Provided data:
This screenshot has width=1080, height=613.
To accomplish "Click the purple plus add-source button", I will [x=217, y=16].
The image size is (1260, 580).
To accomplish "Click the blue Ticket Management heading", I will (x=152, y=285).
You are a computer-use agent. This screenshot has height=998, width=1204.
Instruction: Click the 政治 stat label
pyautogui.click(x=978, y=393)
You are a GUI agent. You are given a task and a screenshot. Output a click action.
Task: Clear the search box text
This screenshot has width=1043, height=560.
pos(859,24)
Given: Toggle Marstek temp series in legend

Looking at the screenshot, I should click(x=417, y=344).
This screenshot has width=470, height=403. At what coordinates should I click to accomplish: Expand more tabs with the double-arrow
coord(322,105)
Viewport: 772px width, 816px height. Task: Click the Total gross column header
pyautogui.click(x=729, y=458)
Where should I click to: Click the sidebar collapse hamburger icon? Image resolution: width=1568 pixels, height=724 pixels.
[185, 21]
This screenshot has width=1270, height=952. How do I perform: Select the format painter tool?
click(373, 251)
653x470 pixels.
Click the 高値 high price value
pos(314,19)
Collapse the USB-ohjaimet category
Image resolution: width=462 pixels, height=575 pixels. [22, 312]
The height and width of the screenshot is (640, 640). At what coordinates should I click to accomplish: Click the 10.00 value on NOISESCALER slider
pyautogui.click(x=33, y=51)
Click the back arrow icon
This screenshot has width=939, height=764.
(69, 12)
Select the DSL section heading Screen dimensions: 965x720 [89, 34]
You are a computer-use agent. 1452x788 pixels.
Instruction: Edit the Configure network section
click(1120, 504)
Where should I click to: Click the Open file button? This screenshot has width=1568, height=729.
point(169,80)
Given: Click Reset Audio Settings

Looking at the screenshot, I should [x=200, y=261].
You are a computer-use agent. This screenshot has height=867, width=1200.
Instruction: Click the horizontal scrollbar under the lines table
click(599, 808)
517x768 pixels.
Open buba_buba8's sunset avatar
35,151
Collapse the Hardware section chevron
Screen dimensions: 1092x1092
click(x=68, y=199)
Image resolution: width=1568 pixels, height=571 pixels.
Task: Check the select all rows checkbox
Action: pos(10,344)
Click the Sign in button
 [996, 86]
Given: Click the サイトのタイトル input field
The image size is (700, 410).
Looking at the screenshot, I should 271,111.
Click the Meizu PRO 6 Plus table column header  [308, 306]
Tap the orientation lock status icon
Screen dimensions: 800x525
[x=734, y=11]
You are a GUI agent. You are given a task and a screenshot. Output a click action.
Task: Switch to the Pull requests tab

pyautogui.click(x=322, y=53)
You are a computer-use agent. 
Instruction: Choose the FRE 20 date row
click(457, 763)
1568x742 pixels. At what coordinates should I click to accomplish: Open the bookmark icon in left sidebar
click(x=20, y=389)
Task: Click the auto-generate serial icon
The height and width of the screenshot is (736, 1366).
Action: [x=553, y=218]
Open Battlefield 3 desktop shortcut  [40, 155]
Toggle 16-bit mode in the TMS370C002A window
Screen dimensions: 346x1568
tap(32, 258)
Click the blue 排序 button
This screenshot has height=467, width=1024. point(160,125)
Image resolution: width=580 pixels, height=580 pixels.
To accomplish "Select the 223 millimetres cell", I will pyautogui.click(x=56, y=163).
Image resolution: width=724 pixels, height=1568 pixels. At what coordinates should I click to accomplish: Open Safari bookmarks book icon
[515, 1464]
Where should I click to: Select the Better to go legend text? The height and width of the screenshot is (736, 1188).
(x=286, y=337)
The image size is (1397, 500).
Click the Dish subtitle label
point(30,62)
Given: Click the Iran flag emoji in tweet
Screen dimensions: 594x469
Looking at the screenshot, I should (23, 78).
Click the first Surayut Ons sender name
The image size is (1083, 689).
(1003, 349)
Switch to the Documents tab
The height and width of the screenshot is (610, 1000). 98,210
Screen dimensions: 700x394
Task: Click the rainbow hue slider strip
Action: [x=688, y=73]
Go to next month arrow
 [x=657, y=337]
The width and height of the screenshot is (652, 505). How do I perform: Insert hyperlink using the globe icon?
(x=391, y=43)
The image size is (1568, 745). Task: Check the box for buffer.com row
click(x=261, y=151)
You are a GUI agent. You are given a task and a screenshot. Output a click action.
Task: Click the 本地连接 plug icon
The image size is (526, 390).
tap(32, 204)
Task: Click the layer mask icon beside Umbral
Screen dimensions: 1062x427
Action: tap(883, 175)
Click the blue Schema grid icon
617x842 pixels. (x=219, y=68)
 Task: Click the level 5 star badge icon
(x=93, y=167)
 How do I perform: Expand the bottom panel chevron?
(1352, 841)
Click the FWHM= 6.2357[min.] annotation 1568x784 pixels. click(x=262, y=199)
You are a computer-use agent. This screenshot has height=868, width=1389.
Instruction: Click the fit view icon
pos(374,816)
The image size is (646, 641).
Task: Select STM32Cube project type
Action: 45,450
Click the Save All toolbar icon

Direction:
Copy out every one of the lines above word for word, from the first to the last.

Solution to the problem:
This screenshot has width=1080, height=613.
To accomplish "Click the purple plus add-source button", I will [x=217, y=16].
The image size is (1260, 580).
To accomplish "Click the blue Ticket Management heading", I will (x=152, y=285).
You are a computer-use agent. This screenshot has height=998, width=1204.
Instruction: Click the 政治 stat label
pyautogui.click(x=978, y=393)
You are a GUI agent. You are given a task and a screenshot. Output a click action.
Task: Clear the search box text
This screenshot has width=1043, height=560.
pos(859,24)
Given: Toggle Marstek temp series in legend

Looking at the screenshot, I should click(x=417, y=344).
This screenshot has width=470, height=403. At what coordinates should I click to accomplish: Expand more tabs with the double-arrow
coord(322,105)
Viewport: 772px width, 816px height. Task: Click the Total gross column header
pyautogui.click(x=729, y=458)
Where should I click to: Click the sidebar collapse hamburger icon? Image resolution: width=1568 pixels, height=724 pixels.
[185, 21]
This screenshot has width=1270, height=952. How do I perform: Select the format painter tool?
click(373, 251)
653x470 pixels.
Click the 高値 high price value
pos(314,19)
Collapse the USB-ohjaimet category
Image resolution: width=462 pixels, height=575 pixels. [22, 312]
The height and width of the screenshot is (640, 640). At what coordinates should I click to accomplish: Click the 10.00 value on NOISESCALER slider
pyautogui.click(x=33, y=51)
Click the back arrow icon
This screenshot has width=939, height=764.
(69, 12)
Select the DSL section heading Screen dimensions: 965x720 [89, 34]
You are a computer-use agent. 1452x788 pixels.
Instruction: Edit the Configure network section
click(1120, 504)
Where should I click to: Click the Open file button? This screenshot has width=1568, height=729.
point(169,80)
Given: Click Reset Audio Settings

Looking at the screenshot, I should [x=200, y=261].
You are a computer-use agent. This screenshot has height=867, width=1200.
Instruction: Click the horizontal scrollbar under the lines table
click(599, 808)
517x768 pixels.
Open buba_buba8's sunset avatar
35,151
Collapse the Hardware section chevron
Screen dimensions: 1092x1092
click(x=68, y=199)
Image resolution: width=1568 pixels, height=571 pixels.
Task: Check the select all rows checkbox
Action: pos(10,344)
Click the Sign in button
 [996, 86]
Given: Click the サイトのタイトル input field
The image size is (700, 410).
Looking at the screenshot, I should 271,111.
Click the Meizu PRO 6 Plus table column header  [308, 306]
Tap the orientation lock status icon
Screen dimensions: 800x525
[x=734, y=11]
You are a GUI agent. You are given a task and a screenshot. Output a click action.
Task: Switch to the Pull requests tab

pyautogui.click(x=322, y=53)
You are a computer-use agent. 
Instruction: Choose the FRE 20 date row
click(457, 763)
1568x742 pixels. At what coordinates should I click to accomplish: Open the bookmark icon in left sidebar
click(x=20, y=389)
Task: Click the auto-generate serial icon
The height and width of the screenshot is (736, 1366).
Action: [x=553, y=218]
Open Battlefield 3 desktop shortcut  [40, 155]
Toggle 16-bit mode in the TMS370C002A window
Screen dimensions: 346x1568
tap(32, 258)
Click the blue 排序 button
This screenshot has height=467, width=1024. point(160,125)
Image resolution: width=580 pixels, height=580 pixels.
To accomplish "Select the 223 millimetres cell", I will pyautogui.click(x=56, y=163).
Image resolution: width=724 pixels, height=1568 pixels. At what coordinates should I click to accomplish: Open Safari bookmarks book icon
[515, 1464]
Where should I click to: Select the Better to go legend text? The height and width of the screenshot is (736, 1188).
(x=286, y=337)
The image size is (1397, 500).
Click the Dish subtitle label
point(30,62)
Given: Click the Iran flag emoji in tweet
Screen dimensions: 594x469
Looking at the screenshot, I should (23, 78).
Click the first Surayut Ons sender name
The image size is (1083, 689).
(1003, 349)
Switch to the Documents tab
The height and width of the screenshot is (610, 1000). 98,210
Screen dimensions: 700x394
Task: Click the rainbow hue slider strip
Action: [x=688, y=73]
Go to next month arrow
 [x=657, y=337]
The width and height of the screenshot is (652, 505). How do I perform: Insert hyperlink using the globe icon?
(x=391, y=43)
The image size is (1568, 745). Task: Check the box for buffer.com row
click(x=261, y=151)
You are a GUI agent. You are given a task and a screenshot. Output a click action.
Task: Click the 本地连接 plug icon
The image size is (526, 390).
tap(32, 204)
Task: Click the layer mask icon beside Umbral
Screen dimensions: 1062x427
Action: tap(883, 175)
Click the blue Schema grid icon
617x842 pixels. (x=219, y=68)
 Task: Click the level 5 star badge icon
(x=93, y=167)
 How do I perform: Expand the bottom panel chevron?
(1352, 841)
Click the FWHM= 6.2357[min.] annotation 1568x784 pixels. click(x=262, y=199)
You are a computer-use agent. This screenshot has height=868, width=1389.
Instruction: Click the fit view icon
pos(374,816)
The image size is (646, 641).
Task: Select STM32Cube project type
Action: 45,450
Click the Save All toolbar icon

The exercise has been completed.